When it comes to cholesterol, it's important to know your numbers. Hyperlipidemia means your blood has too many lipids (or fats), such as cholesterol and triglycerides. One type of hyperlipidemia, hypercholesterolemia, means you have too much non-HDL cholesterol and LDL (bad) cholesterol in your blood. This condition increases fatty deposits in arteries and the risk of blockages.
Another way your cholesterol numbers can be out of balance is when your HDL (good) cholesterol level is too low. With less HDL to remove cholesterol from your arteries, your risk of atherosclerotic plaque and blockages increases.
If you’re diagnosed with hyperlipidemia, your overall health and other risks such as smoking or high blood pressure will help guide treatment. These factors can combine with high LDL cholesterol or low HDL cholesterol levels to affect your cardiovascular health. Your doctor may use the ASCVD Risk Calculator to assess your risk of a coronary event in the next 10 years.
The good news is, high cholesterol can be lowered, reducing risk of heart disease and stroke. If you’re 20 years or older, have your cholesterol tested and work with your doctor to adjust your cholesterol levels as needed.
Often, changing behaviors can help bring your numbers into line. If lifestyle changes alone don’t improve your cholesterol levels, medication may be prescribed. Lifestyle changes include:
Eating a heart-healthy diet
From a dietary standpoint, the best way to lower your cholesterol is reduce your intake of saturated fat and trans fat. The American Heart Association recommends limiting saturated fat to less than 6% of daily calories and minimizing the amount of trans fat you eat.
Reducing these fats means limiting your intake of red meat and dairy products made with whole milk. Choose skim milk, low-fat or fat-free dairy products instead. It also means limiting fried food and cooking with healthy oils, such as vegetable oil.

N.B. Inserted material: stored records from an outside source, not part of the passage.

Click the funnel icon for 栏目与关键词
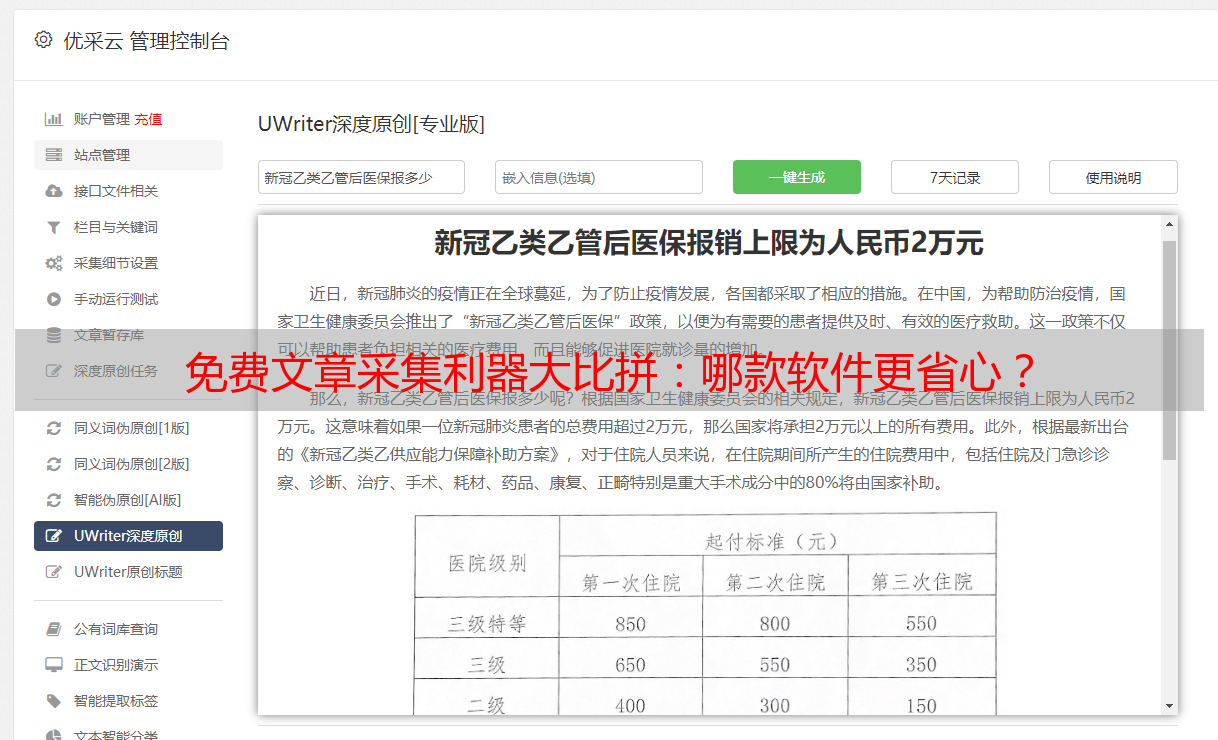1218x740 pixels. [x=54, y=227]
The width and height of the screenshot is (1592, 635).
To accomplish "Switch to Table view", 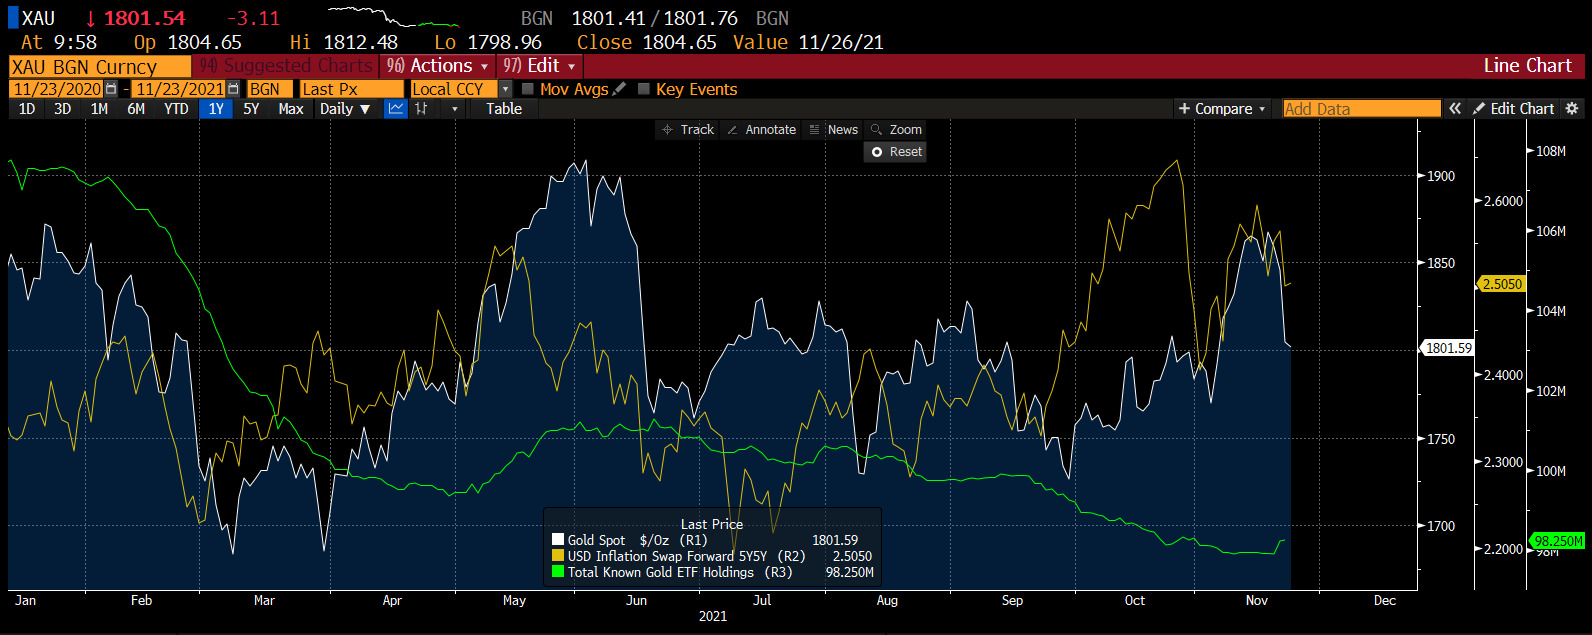I will pyautogui.click(x=504, y=109).
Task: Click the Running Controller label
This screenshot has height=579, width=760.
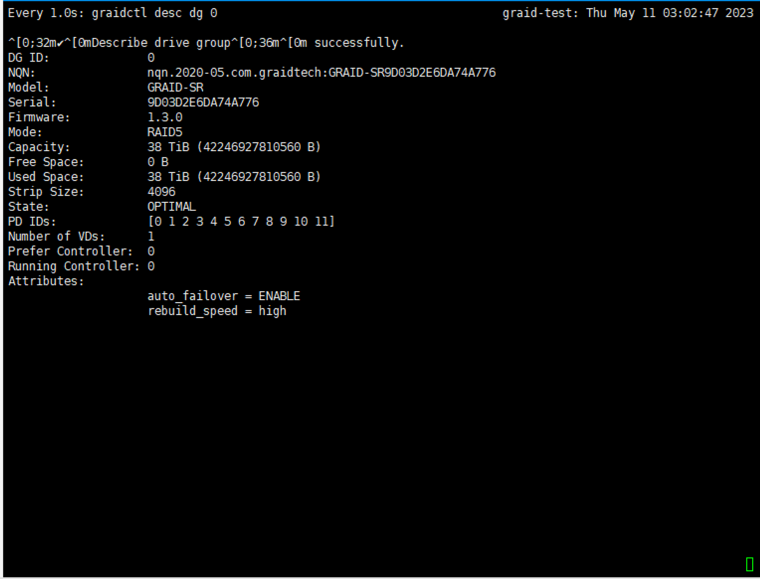Action: coord(74,266)
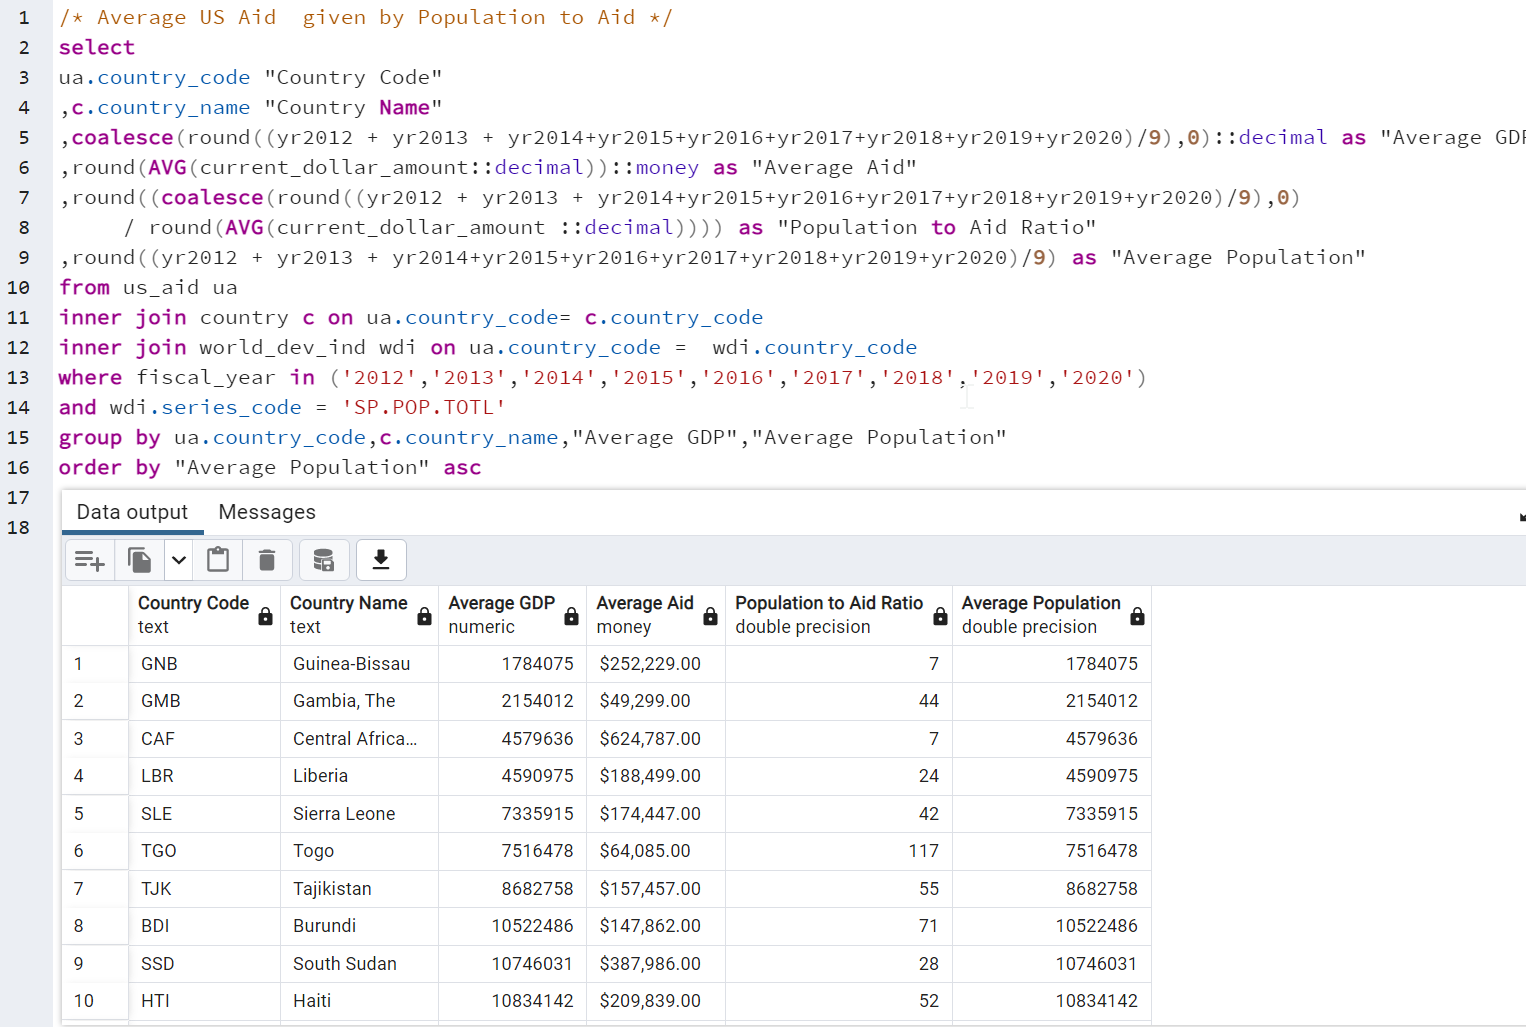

A heart-healthy diet emphasizes fruits, vegetables, whole grains, poultry, fish, nuts and nontropical vegetable oils, while limiting red and processed meats, sodium and sugar-sweetened foods and beverages.
Many diets fit this general description. For example, the DASH (Dietary Approaches to Stop Hypertension) eating plan promoted by the National Heart, Lung, and Blood Institute as well as diets suggested by the U.S. Department of Agriculture and the American Heart Association are heart-healthy approaches. Such diets can be adapted based on your cultural and food preferences.
To be smarter about what you eat, pay more attention to food labels. As a starting point:
- Know your fats. Knowing which fats raise LDL cholesterol and which ones don’t is key to lowering your risk of heart disease.
- Cook for lower cholesterol. A heart-healthy eating plan can help you manage your blood cholesterol level.
Becoming more physically active
A sedentary lifestyle lowers HDL cholesterol. Less HDL means there’s less good cholesterol to remove bad cholesterol from your arteries.
Physical activity is important. At least 150 minutes of moderate-intensity aerobic exercise a week is enough to lower both cholesterol and high blood pressure. And you have lots of options: brisk walking, swimming, bicycling or even yard work can fit the bill.
Smoking and vaping lowers HDL cholesterol.
Worse still, when a person with unhealthy cholesterol levels also smokes, risk of coronary heart disease increases more than it otherwise would. Smoking also compounds the risk from other risk factors for heart disease, such as high blood pressure and diabetes.
By quitting, smokers can lower their LDL cholesterol and increase their HDL cholesterol levels. It can also help protect their arteries. Nonsmokers should avoid exposure to secondhand smoke.
Being overweight or obese tends to raise bad cholesterol and lower good cholesterol. But a weight loss of as little as 5% to 10% can help improve cholesterol numbers.